Matta, bölüm 15
- Bu sırada Yeruşalimden bazı Ferisiler ve din bilginleri İsaya gelip, «Öğrencilerin neden atalarımızın töresini çiğniyor?» diye sordular, «Yemekten önce ellerini yıkamıyorlar.»
- İsa onlara şu karşılığı verdi: «Ya siz, neden töreniz uğruna Tanrı buyruğunu çiğniyorsunuz?
- Çünkü Tanrı şöyle buyurdu: ‹Annene babana saygı göstereceksin›; ‹Annesine ya da babasına söven kesinlikle öldürülecektir.›
- Ama siz, ‹Her kim anne ya da babasına, benden alacağın bütün yardım Tanrıya adanmıştır derse, artık babasına saygı göstermek zorunda değildir› diyorsunuz. Böylelikle, töreniz uğruna Tanrının sözünü geçersiz kılmış oluyorsunuz.
- Ey ikiyüzlüler! Yeşayanın sizinle ilgili şu peygamberlik sözü ne kadar yerindedir: ‹Bu halk dudaklarıyla beni sayar, Ama yürekleri benden uzak.
- Bana boşuna taparlar. Çünkü öğrettikleri, sadece insan buyruklarıdır.»
- İsa, halkı yanına çağırıp onlara, «Dinleyin ve şunu belleyin» dedi.
- «Ağızdan giren şey insanı kirletmez. İnsanı kirleten ağızdan çıkandır.»
- Bu sırada öğrencileri Ona gelip, «Biliyor musun?» dediler, «Ferisiler bu sözü duyunca gücendiler.»
- İsa şu karşılığı verdi: «Göksel Babamın dikmediği her fidan kökünden sökülecektir.
- Bırakın onları; onlar körlerin kör kılavuzlarıdır.

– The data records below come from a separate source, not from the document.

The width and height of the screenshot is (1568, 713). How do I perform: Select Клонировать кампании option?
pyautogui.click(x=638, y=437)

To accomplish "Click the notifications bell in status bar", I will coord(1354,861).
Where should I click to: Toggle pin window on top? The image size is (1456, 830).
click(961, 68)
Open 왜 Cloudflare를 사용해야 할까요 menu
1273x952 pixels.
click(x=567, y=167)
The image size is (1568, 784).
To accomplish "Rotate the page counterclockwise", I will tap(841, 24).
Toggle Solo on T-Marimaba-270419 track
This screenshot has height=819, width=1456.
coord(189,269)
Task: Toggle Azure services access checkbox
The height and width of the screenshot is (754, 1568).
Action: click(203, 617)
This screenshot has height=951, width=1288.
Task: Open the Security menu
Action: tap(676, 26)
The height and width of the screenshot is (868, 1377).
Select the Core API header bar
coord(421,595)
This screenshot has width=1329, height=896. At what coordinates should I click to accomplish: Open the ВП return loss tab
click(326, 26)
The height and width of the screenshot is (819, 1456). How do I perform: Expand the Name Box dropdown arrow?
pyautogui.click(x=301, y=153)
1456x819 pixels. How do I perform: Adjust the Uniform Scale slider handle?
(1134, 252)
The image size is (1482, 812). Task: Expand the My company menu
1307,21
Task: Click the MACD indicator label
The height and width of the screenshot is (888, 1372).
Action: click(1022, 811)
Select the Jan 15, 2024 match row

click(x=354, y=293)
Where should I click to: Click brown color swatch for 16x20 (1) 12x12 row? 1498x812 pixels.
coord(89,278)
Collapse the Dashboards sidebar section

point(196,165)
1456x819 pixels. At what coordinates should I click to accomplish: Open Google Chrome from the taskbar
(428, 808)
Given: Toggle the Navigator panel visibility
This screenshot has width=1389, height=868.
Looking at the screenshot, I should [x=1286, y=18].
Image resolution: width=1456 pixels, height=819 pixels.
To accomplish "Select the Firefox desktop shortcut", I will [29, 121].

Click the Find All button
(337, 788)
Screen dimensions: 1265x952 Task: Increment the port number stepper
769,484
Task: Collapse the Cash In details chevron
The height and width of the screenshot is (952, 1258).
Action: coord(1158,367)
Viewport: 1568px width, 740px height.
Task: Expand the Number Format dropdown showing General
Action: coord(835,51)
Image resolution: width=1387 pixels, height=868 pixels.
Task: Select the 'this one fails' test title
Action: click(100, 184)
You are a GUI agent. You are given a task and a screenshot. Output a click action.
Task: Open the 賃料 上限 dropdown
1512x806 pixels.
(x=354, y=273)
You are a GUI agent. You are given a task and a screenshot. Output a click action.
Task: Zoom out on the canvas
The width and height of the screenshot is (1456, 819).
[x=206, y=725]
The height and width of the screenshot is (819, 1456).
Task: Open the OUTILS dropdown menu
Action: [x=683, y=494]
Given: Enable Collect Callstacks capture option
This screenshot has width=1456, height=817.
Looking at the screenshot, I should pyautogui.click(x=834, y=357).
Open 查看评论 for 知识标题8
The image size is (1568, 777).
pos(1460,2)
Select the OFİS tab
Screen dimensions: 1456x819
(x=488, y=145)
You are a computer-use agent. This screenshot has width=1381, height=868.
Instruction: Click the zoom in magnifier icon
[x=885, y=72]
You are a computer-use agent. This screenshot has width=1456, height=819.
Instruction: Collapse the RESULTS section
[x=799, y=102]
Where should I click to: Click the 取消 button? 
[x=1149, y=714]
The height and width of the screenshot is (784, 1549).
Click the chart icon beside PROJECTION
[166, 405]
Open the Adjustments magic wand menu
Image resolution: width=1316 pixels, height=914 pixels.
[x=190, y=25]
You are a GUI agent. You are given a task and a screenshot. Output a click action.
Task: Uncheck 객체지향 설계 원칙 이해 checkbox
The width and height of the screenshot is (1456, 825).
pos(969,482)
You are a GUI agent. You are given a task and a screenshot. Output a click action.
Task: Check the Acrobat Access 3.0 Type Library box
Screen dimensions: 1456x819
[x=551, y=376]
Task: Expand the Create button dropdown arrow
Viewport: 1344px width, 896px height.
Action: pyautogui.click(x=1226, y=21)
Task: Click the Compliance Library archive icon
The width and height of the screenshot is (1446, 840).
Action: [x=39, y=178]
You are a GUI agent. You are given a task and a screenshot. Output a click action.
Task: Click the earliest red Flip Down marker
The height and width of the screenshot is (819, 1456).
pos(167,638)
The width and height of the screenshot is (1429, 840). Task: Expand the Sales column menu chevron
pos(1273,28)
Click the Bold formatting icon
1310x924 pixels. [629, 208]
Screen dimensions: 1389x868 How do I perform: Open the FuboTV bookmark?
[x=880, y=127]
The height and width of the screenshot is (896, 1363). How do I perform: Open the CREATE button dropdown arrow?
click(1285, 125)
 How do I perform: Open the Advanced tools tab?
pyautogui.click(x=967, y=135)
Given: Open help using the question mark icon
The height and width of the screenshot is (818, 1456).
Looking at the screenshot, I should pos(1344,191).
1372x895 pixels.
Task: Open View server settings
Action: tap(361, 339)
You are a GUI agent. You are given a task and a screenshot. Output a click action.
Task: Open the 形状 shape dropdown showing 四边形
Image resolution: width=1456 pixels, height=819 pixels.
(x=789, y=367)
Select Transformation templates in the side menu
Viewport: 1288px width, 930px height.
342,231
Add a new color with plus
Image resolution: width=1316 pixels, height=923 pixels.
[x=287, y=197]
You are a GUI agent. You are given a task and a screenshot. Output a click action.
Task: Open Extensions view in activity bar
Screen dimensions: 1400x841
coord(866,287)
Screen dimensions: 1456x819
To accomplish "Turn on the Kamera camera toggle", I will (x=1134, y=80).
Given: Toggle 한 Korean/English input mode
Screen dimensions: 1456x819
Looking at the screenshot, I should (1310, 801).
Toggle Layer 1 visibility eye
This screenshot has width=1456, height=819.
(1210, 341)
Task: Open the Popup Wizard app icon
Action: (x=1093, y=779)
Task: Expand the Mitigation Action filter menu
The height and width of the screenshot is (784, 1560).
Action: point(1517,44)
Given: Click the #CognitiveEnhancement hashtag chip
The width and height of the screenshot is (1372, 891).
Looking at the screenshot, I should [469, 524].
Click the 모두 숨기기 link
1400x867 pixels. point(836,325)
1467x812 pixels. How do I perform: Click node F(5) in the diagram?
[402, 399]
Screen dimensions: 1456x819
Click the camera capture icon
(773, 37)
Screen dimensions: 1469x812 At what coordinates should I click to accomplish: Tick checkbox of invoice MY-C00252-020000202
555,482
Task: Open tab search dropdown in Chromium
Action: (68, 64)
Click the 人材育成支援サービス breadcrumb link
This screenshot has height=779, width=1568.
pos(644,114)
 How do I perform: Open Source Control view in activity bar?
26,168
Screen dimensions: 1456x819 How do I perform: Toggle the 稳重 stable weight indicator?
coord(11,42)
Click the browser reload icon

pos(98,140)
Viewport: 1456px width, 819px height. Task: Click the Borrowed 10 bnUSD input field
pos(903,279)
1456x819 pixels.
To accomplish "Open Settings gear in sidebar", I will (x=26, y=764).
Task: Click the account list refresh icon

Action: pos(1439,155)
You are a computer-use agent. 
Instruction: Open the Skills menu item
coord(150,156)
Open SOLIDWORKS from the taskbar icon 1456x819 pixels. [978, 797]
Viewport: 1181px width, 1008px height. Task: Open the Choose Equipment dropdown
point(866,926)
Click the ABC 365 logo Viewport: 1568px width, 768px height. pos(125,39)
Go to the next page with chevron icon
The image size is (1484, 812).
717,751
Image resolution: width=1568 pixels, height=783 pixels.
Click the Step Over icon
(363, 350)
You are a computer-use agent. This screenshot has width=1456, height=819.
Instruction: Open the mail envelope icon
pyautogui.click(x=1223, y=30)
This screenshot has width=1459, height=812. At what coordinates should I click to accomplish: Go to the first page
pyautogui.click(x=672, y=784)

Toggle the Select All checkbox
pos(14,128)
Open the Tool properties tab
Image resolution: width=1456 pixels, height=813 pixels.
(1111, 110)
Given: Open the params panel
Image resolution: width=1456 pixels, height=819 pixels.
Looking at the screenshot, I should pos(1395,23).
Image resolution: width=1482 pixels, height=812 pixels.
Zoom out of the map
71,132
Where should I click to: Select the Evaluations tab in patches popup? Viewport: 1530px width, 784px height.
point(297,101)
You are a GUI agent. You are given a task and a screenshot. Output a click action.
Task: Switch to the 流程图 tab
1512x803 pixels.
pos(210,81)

Eğer kör köre kılavuzluk ederse, ikisi de çukura düşer.»
- Petrus, «Bu benzetmeyi bize açıkla» dedi.
- «Siz de mi hâlâ anlamıyorsunuz?» diye sordu İsa.
- «Ağza giren her şeyin mideye indiğini, oradan da helaya atıldığını bilmiyor musunuz?
- Ne var ki ağızdan çıkan, yürekten kaynaklanır. İnsanı kirleten de budur.
- Çünkü kötü düşünceler, cinayet, zina, fuhuş, hırsızlık, yalan yere tanıklık ve iftira hep yürekten kaynaklanır.
- İnsanı kirleten bunlardır. Yıkanmamış ellerle yemek yemek insanı kirletmez.»
- İsa oradan ayrılıp Sur ve Sayda bölgesine geçti.
- O yöreden Kenanlı bir kadın İsaya gelip, «Ya Rab, ey Davut Oğlu, halime acı! Kızım cine tutuldu, çok kötü durumda» diye feryat etti.
- İsa kadına hiçbir karşılık vermedi. Öğrencileri yaklaşıp, «Sal şunu, gitsin!» diye rica ettiler. «Arkamızdan bağırıp duruyor.»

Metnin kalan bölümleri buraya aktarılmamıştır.